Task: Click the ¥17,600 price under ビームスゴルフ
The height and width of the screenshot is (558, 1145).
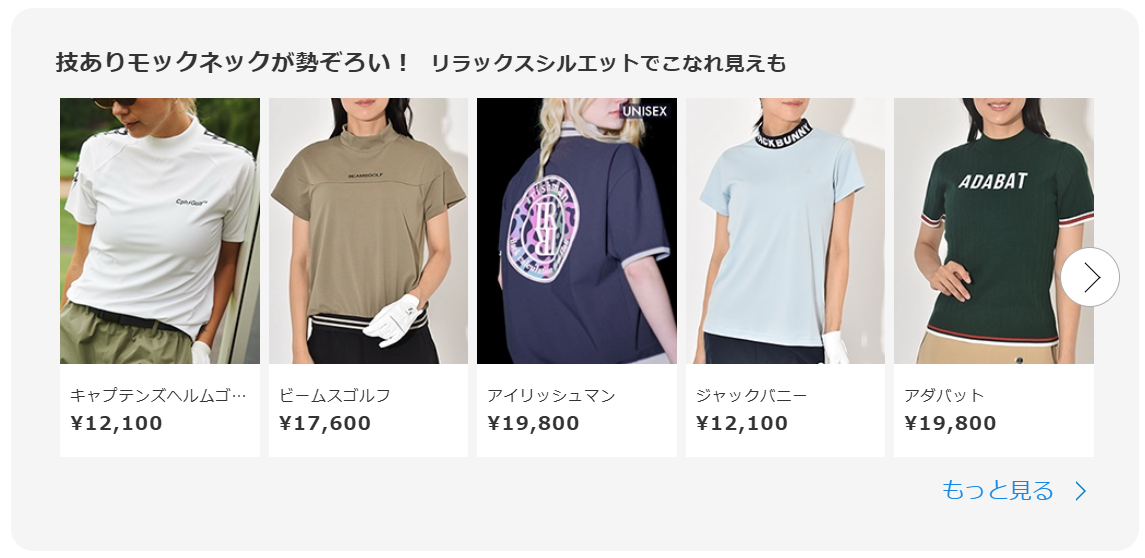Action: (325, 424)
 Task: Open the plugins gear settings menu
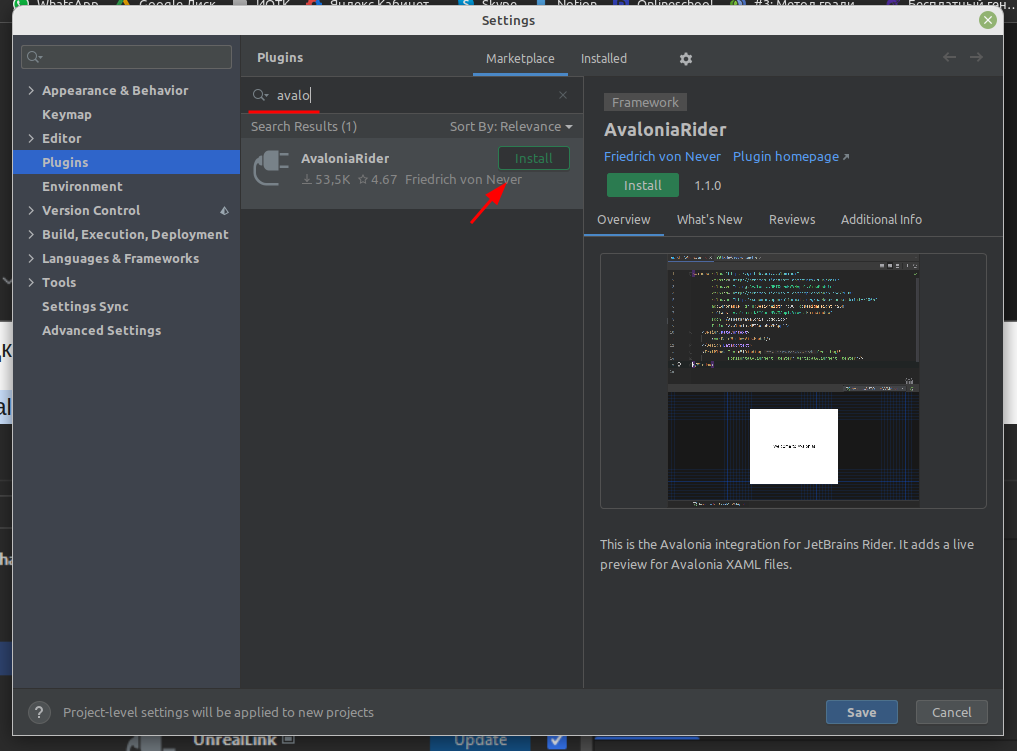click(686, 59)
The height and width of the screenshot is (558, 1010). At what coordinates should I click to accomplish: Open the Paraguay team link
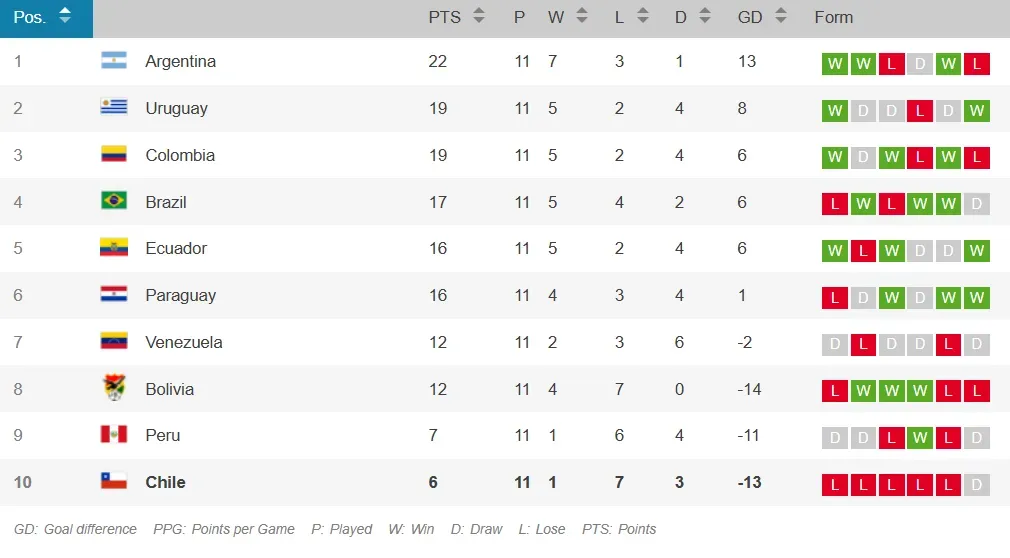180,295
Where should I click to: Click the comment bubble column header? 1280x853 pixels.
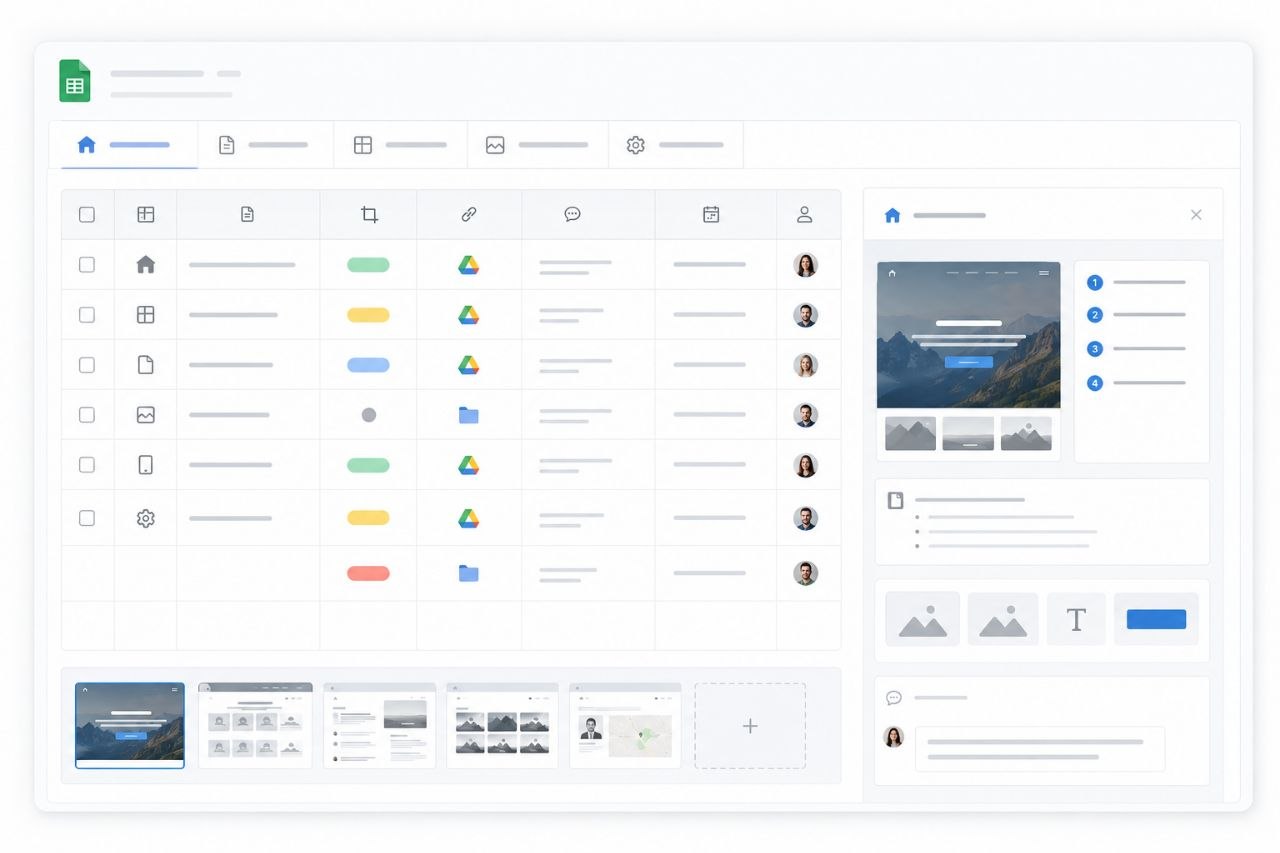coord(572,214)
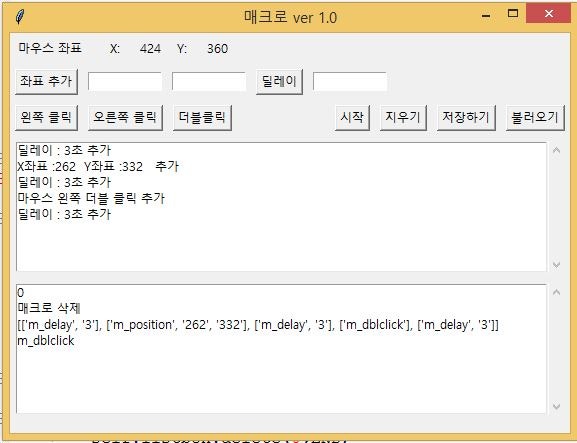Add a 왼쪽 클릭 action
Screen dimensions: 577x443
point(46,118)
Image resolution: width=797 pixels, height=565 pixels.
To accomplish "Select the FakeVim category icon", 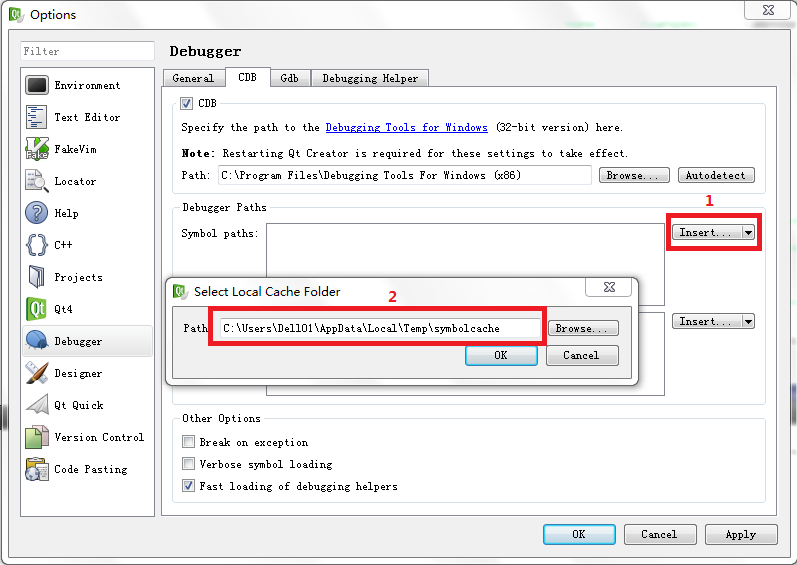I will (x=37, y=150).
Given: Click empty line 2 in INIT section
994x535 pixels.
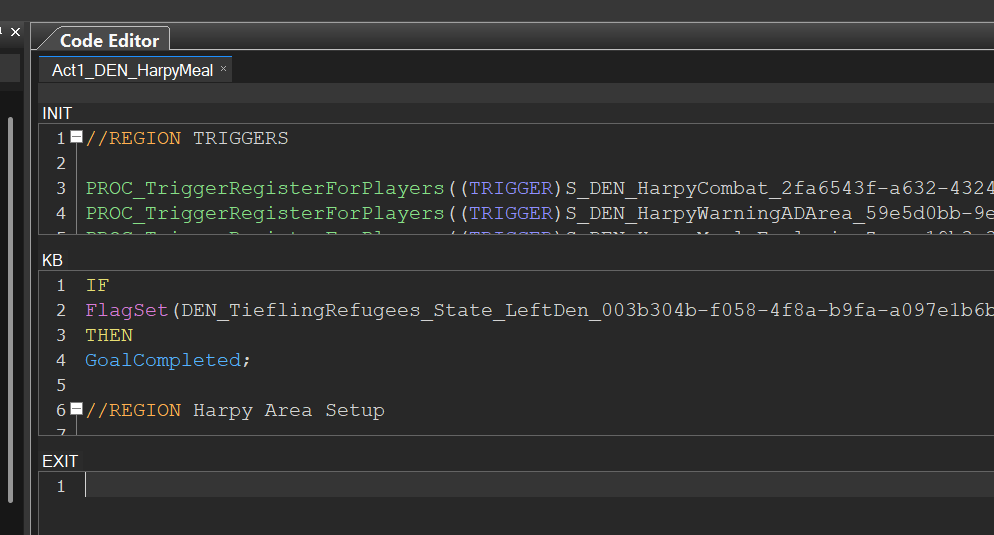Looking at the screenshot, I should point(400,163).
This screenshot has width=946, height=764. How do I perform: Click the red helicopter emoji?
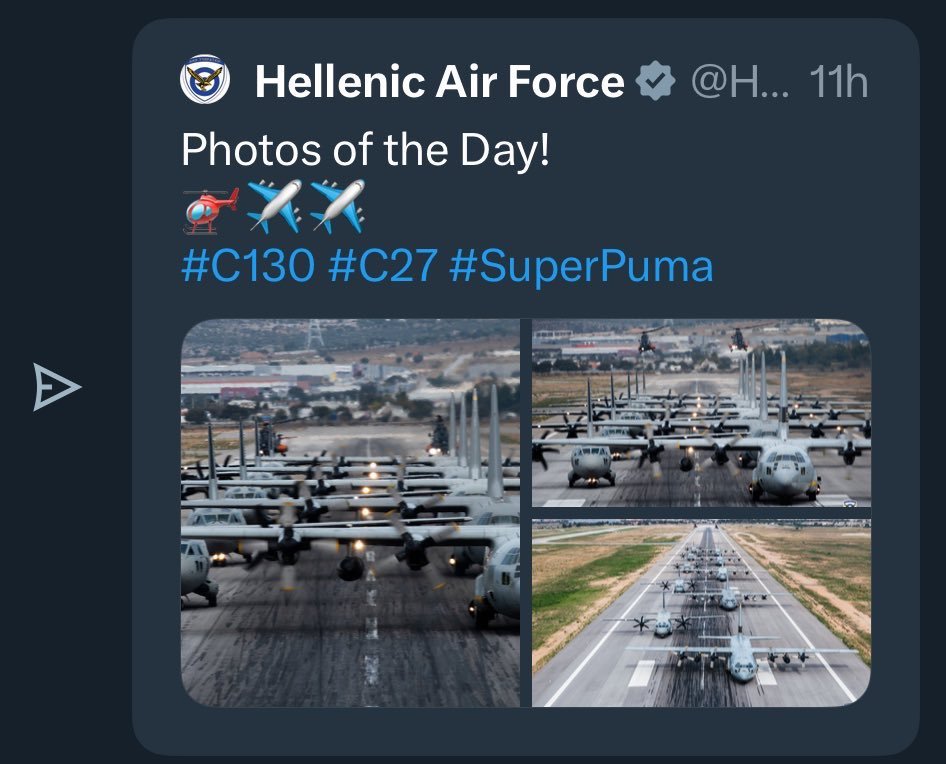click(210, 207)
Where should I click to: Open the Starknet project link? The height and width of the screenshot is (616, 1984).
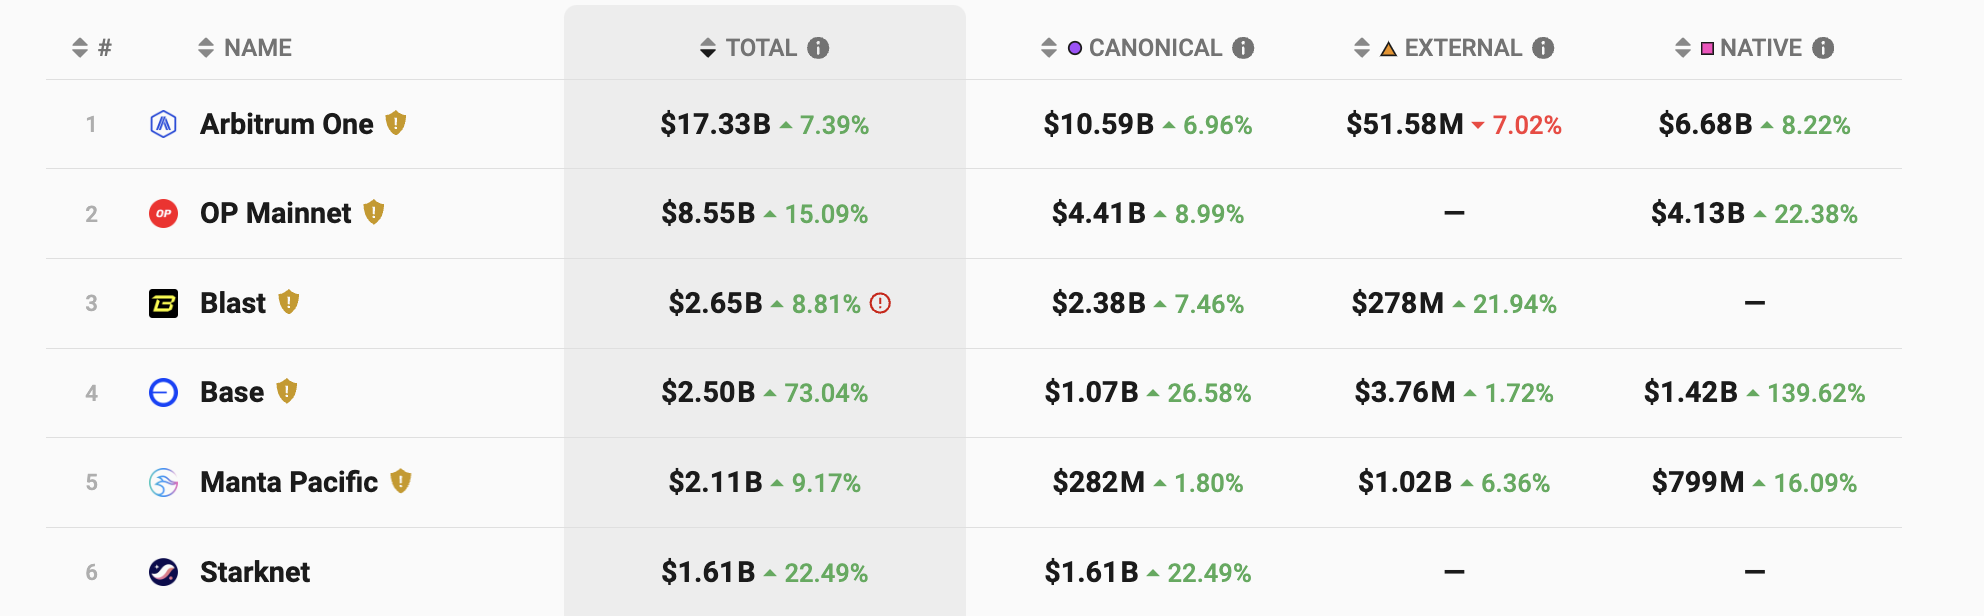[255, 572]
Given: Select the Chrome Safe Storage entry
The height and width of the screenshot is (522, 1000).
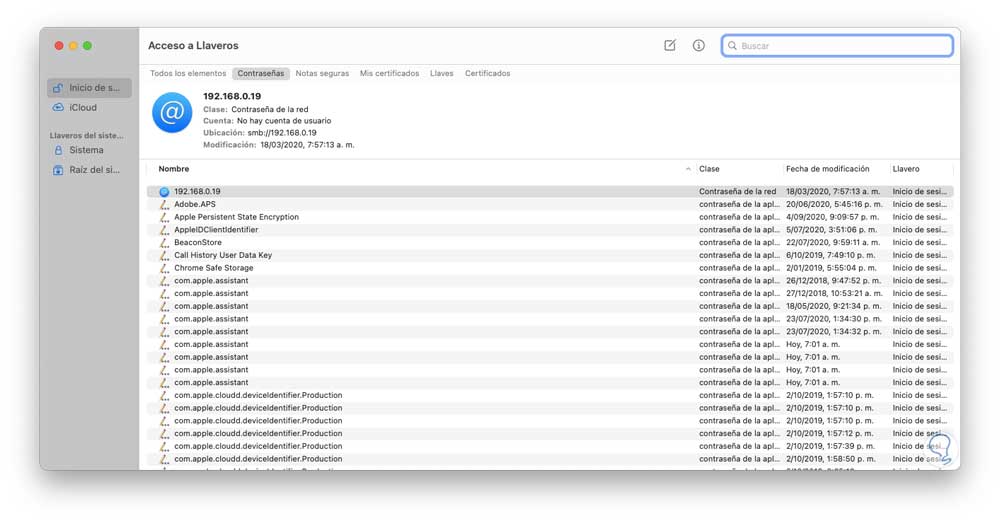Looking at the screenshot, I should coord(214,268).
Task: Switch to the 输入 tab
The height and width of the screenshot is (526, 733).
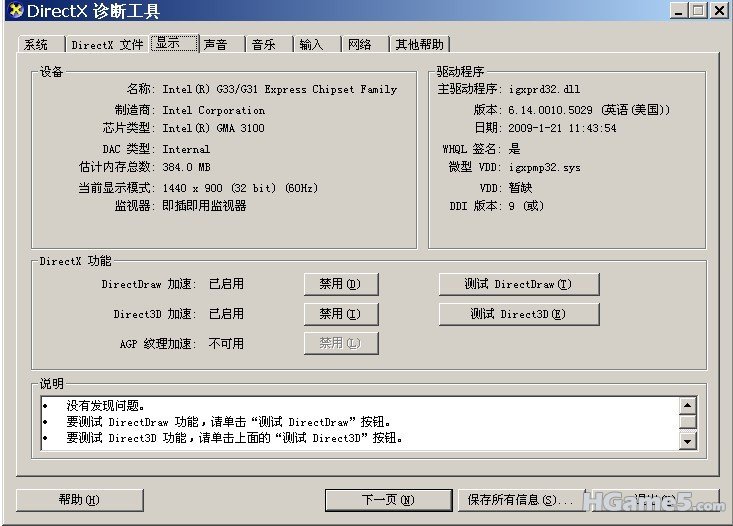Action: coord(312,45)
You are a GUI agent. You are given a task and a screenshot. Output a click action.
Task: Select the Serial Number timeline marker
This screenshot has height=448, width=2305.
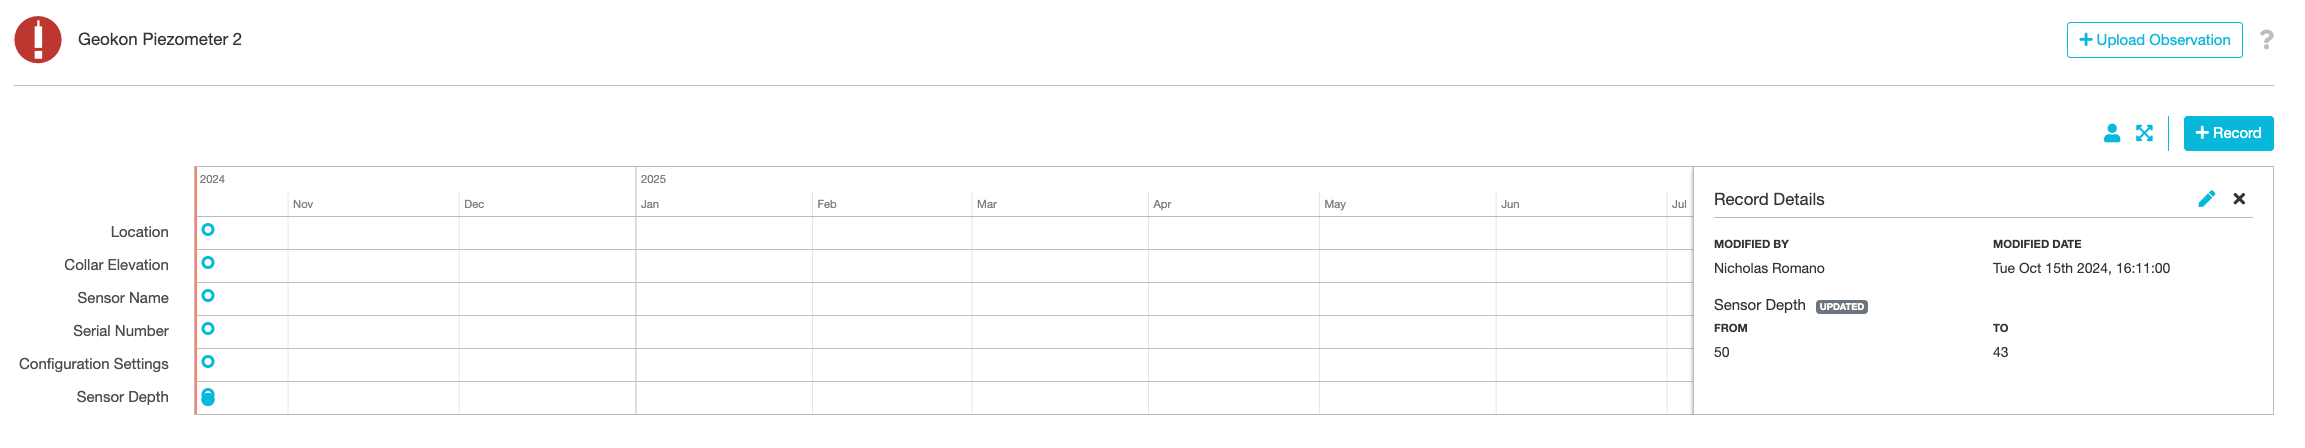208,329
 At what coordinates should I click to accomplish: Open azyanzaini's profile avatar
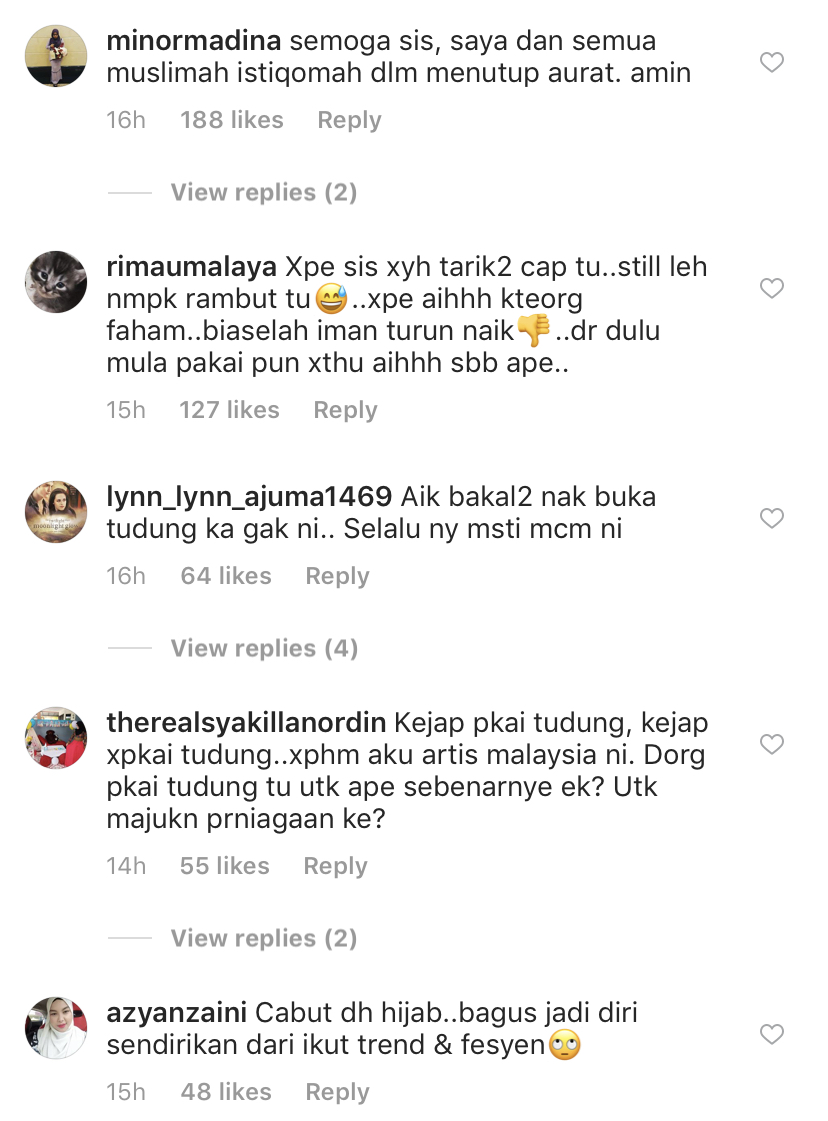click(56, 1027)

- **What you need to do**: Reproduce, exactly and only, the lines of the records above starting at the line with "Given: Click empty line 2 in INIT section" and ending at the line with "You are a GUI", both included. Leave every picture out.

- **Expected output**:
Given: Click empty line 2 in INIT section
994x535 pixels.
Looking at the screenshot, I should point(400,163).
This screenshot has width=946, height=764. How do I perform: Click the red helicopter emoji?
click(210, 207)
Where should I click to: Open the Starknet project link? The height and width of the screenshot is (616, 1984).
[255, 572]
Given: Select the Chrome Safe Storage entry
The height and width of the screenshot is (522, 1000).
Looking at the screenshot, I should coord(214,268).
Task: Switch to the 输入 tab
The height and width of the screenshot is (526, 733).
Action: coord(312,45)
You are a GUI agent. You are given a task and a screenshot. Output a click action.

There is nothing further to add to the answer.